IBM’s foray into converged infrastructure

Claiming tighter integration with the management and application layers, the company believes that its compute-storage-network in a box is much ahead of the current offerings in the market. By Harshal Kallyanpur

IBM recently announced its foray into the converged infrastructure space with its PureSystems portfolio. Through this new offering, the company claims that it has not only integrated compute, storage and networking into one box but it has also taken it to the next level through strong integration with the management and application layers.

According to the company, most organizations end up spending months in getting the right hardware, applications and then making the hardware and applications integrate and interface with each other. According to a study conducted by it, two-thirds of corporate IT projects are delivered over budget and behind schedule and only one in five corporate IT departments are able to spend the majority of their IT budget upon innovation.

“Organizations end up either implementing general purpose systems and try to make them as flexible as possible or they take an appliance-based approach. Of late, they have also been looking at Cloud-based application roll outs as an answer to their changing IT requirements,” said Pradeep Nair, Director, Software Group, IBM India/South Asia.

According to Alok Ohrie, Director, Systems & Technology Group, IBM India/South Asia, organizations spent six months or more in just deploying the products that they had procured, which further translated into project delays of 12 to 18 months.

IBM’s PureSystems portfolio is aimed at easing these deployment pains. Integrating server, storage and networking into one system, with virtualization and system management capabilities on-board, the technology offering is based on a scale-in design that, IBM claims, offers a higher degree of flexibility, stronger application integration and greater computing power.

The technology offering also employs what IBM calls Patterns of Expertise, software-based, predefined best-practice configurations for the applications that are typically deployed in an enterprise environment. The company claims that with Patterns of Expertise, an organization can setup, configure, deploy applications and get them to integrate with the hardware and other applications within a few minutes, thereby bringing down deployment time from days or months to just a few hours.

The third component of the offering is PureApplications, which is a set of applications that have been optimized to integrate with Web and database applications.

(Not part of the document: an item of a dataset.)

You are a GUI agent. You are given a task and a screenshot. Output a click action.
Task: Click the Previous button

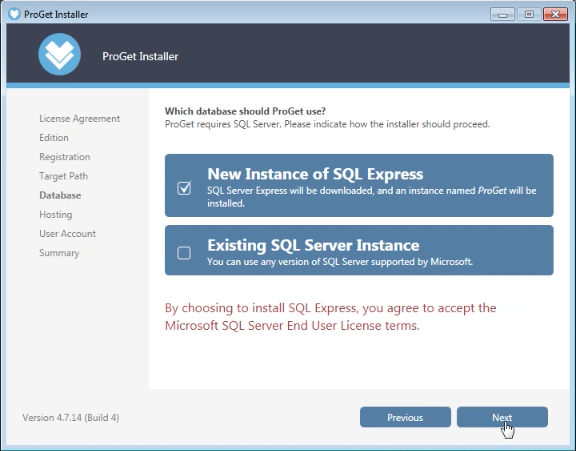[405, 417]
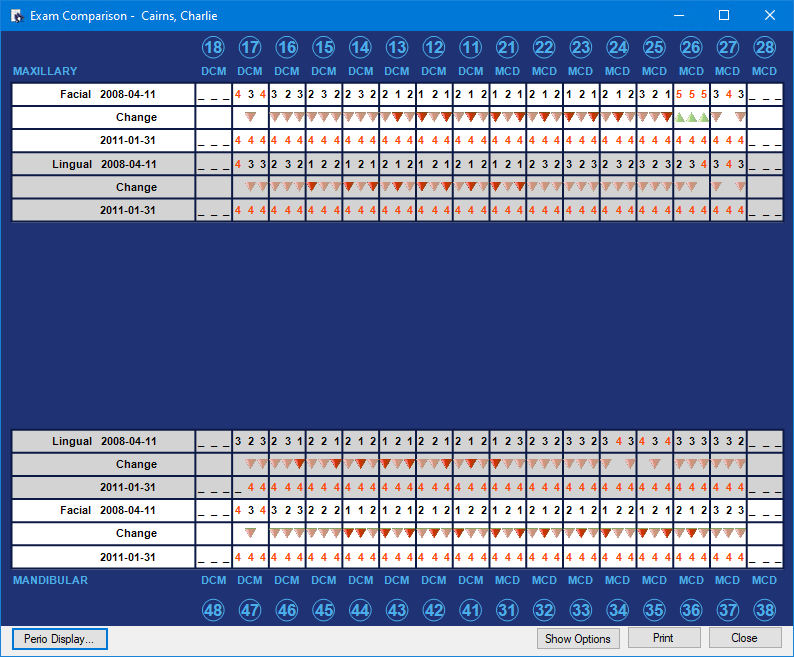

They are aimed at reducing the deployment, configuration, integration and tuning time for applications.

According to Ohrie, over 100 ISVs have partnered with IBM to optimize applications for the PureFlex environment. The launch presentation for the solution also saw the company claiming up to 300% increased performance for critical applications.

Helene Armitage, General Manager, Systems Software and Growth Solutions, IBM Systems & Technology Group, was of the view that an MSP with 30 Unix servers, 22 storage systems and 200 x86-based servers consolidated on a single PureFlex system could see up to 71% or $2.6 million worth of savings on system OPEX and up to 53% or $2 million worth of savings on management costs.

Taking the conversation further from an application perspective, Barbara Cain, President, Business Analytics Product Management and Growth Initiatives, IBM Business Analytics Software Group, said that the PureSystems offered up to 30 times faster application deployment, 53% reduction in management time and 53% reduction in change management.

The systems support both IBM Power and x86 based processors and Windows, Linux and Unix environments.

The new solution puts IBM directly in competition with vendors such as Cisco, HP and Oracle that had launched offerings in this space. When quizzed about it, Armitage was of the view that Cisco and HP had made considerable advances in this sphere, with HP leading the curve in addressing system management issues. IBM has not only learnt from the competition but built the system based on its decades of experience in the data center space.

The PureSystems offering is available in three flavors—Express, Standard and Enterprise with the Express version starting at $100,000 and the company is employing its traditional sales channels to go-to-market with the new offering.

IBM has already signed up one customer in the mid-size segment and is at a POC level with several others.